Für den Donnerstag war zunächst Regen und Gewitter vorhergesagt worden. Teilwiese war es auch etwas bedeckt, aber den größten Teil des Tages hatten wir Sonne und schwachen Wind. So mussten wir das Deck doch manuell vom Salz der Nordsee befreien. Nach dieser Arbeit bummelten wir durch die Stadt und besuchten das Zuidersee Museum mit seiner liebevoll gestalteten Freiluftanlage. Hier sind historische Gebäude aus der Umgebung neu aufgebaut worden und werden mit alten Handwerkstraditionen belebt. Da nach­mittags der Wind fast völlig aufhörte, verlängerten wir unseren Museumsauf­enthalt, testeten eine weitere Kneipe in Enkhuizen und ließen das Boot fest am Liegeplatz. Dass wir nicht nur dem Kalender nach Frühling hatten, wurde von einem Blesshuhn-Pärchen bewiesen: wir konnten zusehen, wie 5 Küken aus den Eiern schlüpften.

Die Vorhersage für den Freitag war wenig erfreulich: Wind 5Bft aus Nord-Ost, dazu Regen. Auch die Aussicht für den Samstag verhieß NE, sogar bis 6. Daher ließen wir unseren Plan fallen, in das Markermeer zu segeln um Marken, Volendam und Hoorn zu besuchen. Der Hinweg wäre völlig unproblematisch, aber der Rückweg Richtung Lemmer könnte bei diesem Wind in dieser Stärke unkomfrotabel werden.

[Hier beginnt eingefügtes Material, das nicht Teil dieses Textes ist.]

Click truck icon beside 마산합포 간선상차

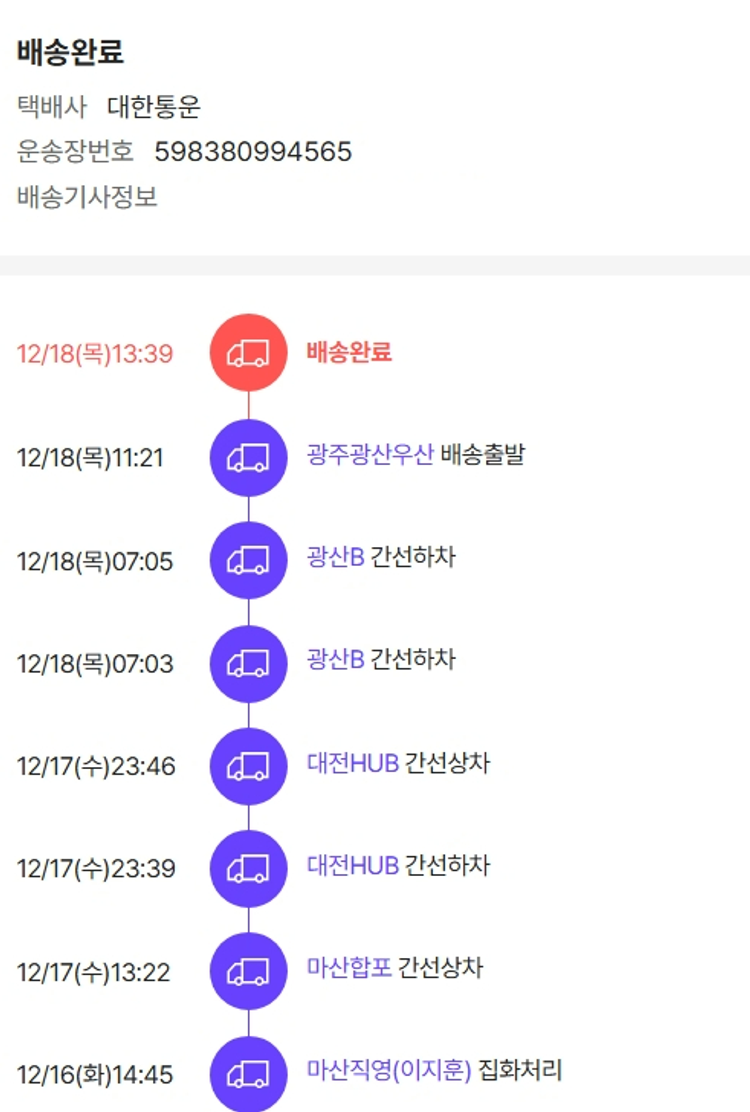tap(248, 972)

So entschieden wir uns für Urk als Tagelsziel. Beim Auslaufen wurden nochmals von allen Crewmitgliedern Hafenmanöver unter Maschine geprobt. Wieder wurde das Boot für seine gute Manöverierbarkeit gelobt. Kurz nach dem Auslaufen fing es dann tatsächlich zu Regnen an. Aber schon bald hörte der Regen wieder auf. Beim Queren des Fahrwassers vor Urk hatten wir erstaunlich viele Berufsschiffer zu beachten. Bei der Ankunft in Urk hatte der Himmel völlig aufgeklart und die kräftige Aprilsonne sorgte für einen Sonnen­brand. Urk war früher eine Insel und wurde erst in den 1930er Jahren im Rahmen der Land­gewinnung in den Flevo-Polder einge­bunden. Schon immer war Urk durch See und Fischfang geprägt. Noch heute wird hier eine moderne Hochsee-Fischfangflotte betrieben. Eine Gedenkstätte nahe dem Leucht­turm erinnert an die Bewohner, die von ihrer Arbeit auf See nicht mehr zurück kamen.

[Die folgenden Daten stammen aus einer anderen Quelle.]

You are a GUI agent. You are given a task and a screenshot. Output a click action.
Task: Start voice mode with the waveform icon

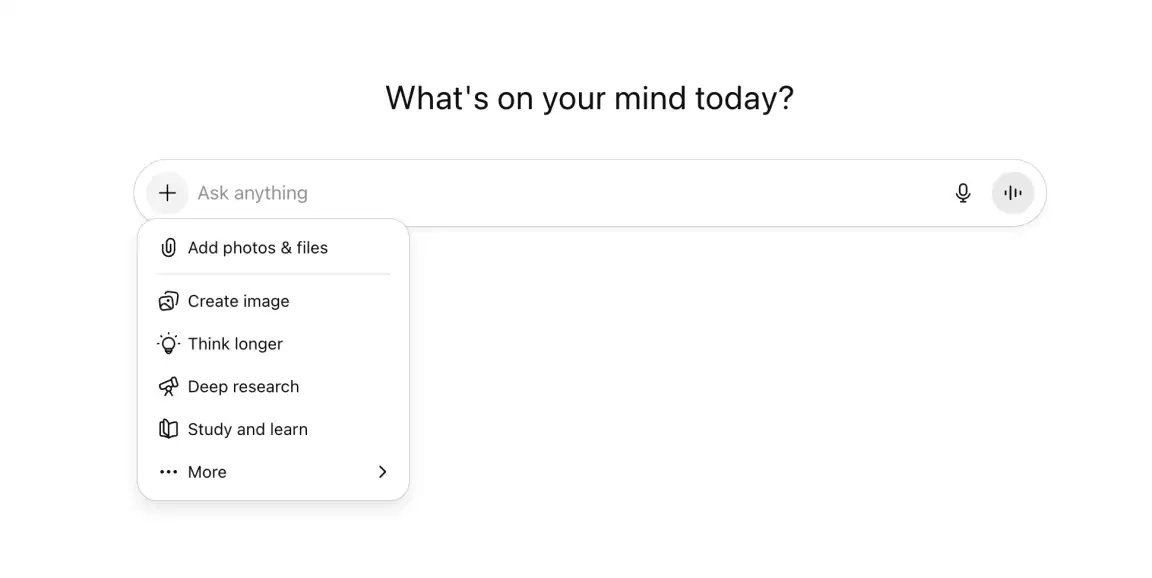[1012, 193]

Am Samstag frischte der Wind tatsächlich auf 5-6Bft aus NE auf. Bei blauem Himmel wurde das aber ein wunderschöner Segel­tag. Tages­ziel war Stavoren, aber als wir schon kurz nach Mittag die Hafeneinfahrt erreicht hatten, wollten wir alle weiter segeln. Mit halbem Wind, gerefften Segeln (Groß wie Fock) und 7kn hielten wir zunächst auf 330Grad. In Höhe Hindeloopen wendeten wir Richtung Festland, um dann vor dem Hafen auf raumen Kurs abzufallen und nur unter der jetzt voll ausgerollten Genua ganz ruhig auf Stavoren zuzusegeln. Am Abend entdeckten wir in einer Ferien­siedlung des Städtchens eine renovierte Scheune mit neuer Gastronomie für das Captain’s Dinner. Ganz vorzüglich! Auf dem Weg zurück zum Außenhafen beobachteten wir einen durch kein Wölkchen und keinen Dunst gestörten sehr romantischen Sonnen­untergang.

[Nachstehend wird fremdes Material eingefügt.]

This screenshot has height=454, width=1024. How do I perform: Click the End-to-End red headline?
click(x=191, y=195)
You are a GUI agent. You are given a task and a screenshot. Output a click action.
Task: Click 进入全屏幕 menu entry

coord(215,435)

w10p1020944Am Sonntag ging es wieder bei schönem Segelwetter mit etwas abgeschwächtem Wind aus NE zurück nach Lemmer. In der Lemmer Bucht mussten wir dann kreuzen, was endlich mal den sportlichen Charakter des Segelns betonte. Erst als es wirklich eng wurde, bargen wir die Segel und starteten den Motor. Nur 2 Stunden nach dem Anlegen hatten wir das Schiff aufgeklart und der Agentur zurückgegeben. Es war vielleicht unser bislang schönster Törn auf Ijsselmeer und Waddensee. 10 Tage in Holland, fast immer Sonnenschein, abends und mehr noch morgens meist recht kühl (es gab aber eine wirkungsvolle Heizung auf dem Boot), weniger als eine Stunde Regen, fast immer genügend und nie zu viel Wind, im Watt das Hochwasser mittags bis frühem Nachmittag – besser kann Segeln kaum sein.